No country consistently surpasses all other countries in the world. If done, this overrun would also lead to a relative overvaluation and a subsequent reversal. Meb Faber found that if we look at the last 70 years, the U.S. stock market has outperformed foreign stocks by 1% annually, but all of this overcoming has occurred after 2009.

“But American companies do business abroad,” people exclaim. I’ve always found this argument pretty silly. Excluding stocks outside of the United States means you miss out on leading companies that are elsewhere. Similarly, there have been periods in which a global portfolio has surpassed that of the US portfolio. During the period 1970-2008, an equity portfolio of 80% of US equities and 20% of international equities had a higher overall value. i risk-adjusted returns from a 100% securities portfolio in the US. Specifically, international stocks surpassed the United States in 1986-1988, 1993, 1999, 2002-2007, 2012, and 2017.

us vs international actions

Emerging markets and small-cap international stocks have historically crushed the U.S. market, for example, as they are considered riskier and investors are compensated on average for this greater risk. And that just talks about performance. The benefits of volatility and risk reduction are another totally conversation, which is of great importance to a retiree. If I were to write this in 2010 (or 1990 or 1980), we would be talking about how a global portfolio surpassed an American portfolio the previous decade. The important thing to take away is that it is impossible to know when the performance pendulum will swing and how long, let alone how these time periods will coincide with your personal time horizon and withdrawal date.

Dalio and Bridgewater argue that global diversification in equities will become increasingly important given the geopolitical climate, trade and capital dynamics, and differences in monetary policy. They suggest that it is now even less prudent to take a preconceived bet that any country will be the clear winner in terms of stock market profitability.

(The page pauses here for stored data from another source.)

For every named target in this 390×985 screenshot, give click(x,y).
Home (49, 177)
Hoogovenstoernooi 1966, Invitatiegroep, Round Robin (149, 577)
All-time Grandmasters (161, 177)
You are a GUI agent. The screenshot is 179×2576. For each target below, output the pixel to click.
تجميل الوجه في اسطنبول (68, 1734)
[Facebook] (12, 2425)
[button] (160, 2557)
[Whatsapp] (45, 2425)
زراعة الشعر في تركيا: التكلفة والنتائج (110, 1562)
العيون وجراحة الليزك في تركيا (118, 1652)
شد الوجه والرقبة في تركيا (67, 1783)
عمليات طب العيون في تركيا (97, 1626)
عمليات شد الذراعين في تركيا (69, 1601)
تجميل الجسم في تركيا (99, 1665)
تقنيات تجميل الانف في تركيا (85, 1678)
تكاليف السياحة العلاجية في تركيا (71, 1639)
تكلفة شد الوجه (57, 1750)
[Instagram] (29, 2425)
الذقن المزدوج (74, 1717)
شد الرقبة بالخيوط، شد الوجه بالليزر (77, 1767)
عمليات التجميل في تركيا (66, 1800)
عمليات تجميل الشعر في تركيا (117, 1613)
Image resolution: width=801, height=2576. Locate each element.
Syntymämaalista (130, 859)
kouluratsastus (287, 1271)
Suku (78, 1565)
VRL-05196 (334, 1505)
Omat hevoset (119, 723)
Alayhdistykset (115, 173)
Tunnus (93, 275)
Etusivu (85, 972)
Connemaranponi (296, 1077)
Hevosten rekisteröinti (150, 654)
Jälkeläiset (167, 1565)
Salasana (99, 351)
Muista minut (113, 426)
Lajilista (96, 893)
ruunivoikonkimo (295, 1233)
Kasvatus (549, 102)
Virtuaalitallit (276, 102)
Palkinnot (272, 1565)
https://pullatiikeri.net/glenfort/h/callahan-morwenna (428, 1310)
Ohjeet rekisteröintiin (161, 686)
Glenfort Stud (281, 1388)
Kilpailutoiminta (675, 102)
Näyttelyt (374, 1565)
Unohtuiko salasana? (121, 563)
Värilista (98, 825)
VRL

In short, geographic diversification in equities has enormous upside and little downside potential for investors.

VT vs. VTI: AUM and fees

While both funds are highly liquid and extremely popular, VTI is much more popular with more than $ 250 billion in assets under management. VT has about 1/10 of that amount at $ 23 billion. There are probably a couple of reasons for this. First, VTI was launched much earlier in 2001, while VT was launched in 2008. Second, as I said, many investors use VTI and VXUS for a home country bias. Finally, target date funds do the same and use VTI and VXUS instead of VT.

FP has an expenditure ratio of 0.08%, compared to 0.03% of ITF.


While both are very popular, have low rates, and reliably track their respective indexes, Vanguard’s VT and VTI are two completely different funds. The first is the entire global stock market, while the second is just the U.S. stock market. I am a big fan of geographical diversification. In any case, do not use VTI alone. So the question is: Do you want to be completely practical and use VT to gain the weight of world market capitalization or do you prefer to use VTI in conjunction with VXUS (or your chosen international fund) for some bias in the home country? and rebalance regularly?

What do you think of VT and VTI? Let me know in the comments.

Disclaimer: While I love to immerse myself in investment-related data and play with subsequent testing, I am by no means a certified expert. I have no formal financial education. I am not a financial advisor, portfolio manager or accountant. This is not about financial advice, investment or tax advice. The information on this website is for informational and recreational purposes only. The investment products discussed (ETFs, mutual funds, etc.) are for illustrative purposes only. It is not recommended to buy, sell or make transactions on any of the products mentioned. Do your own due diligence. Past performance does not guarantee future performance. Read my disclaimer here.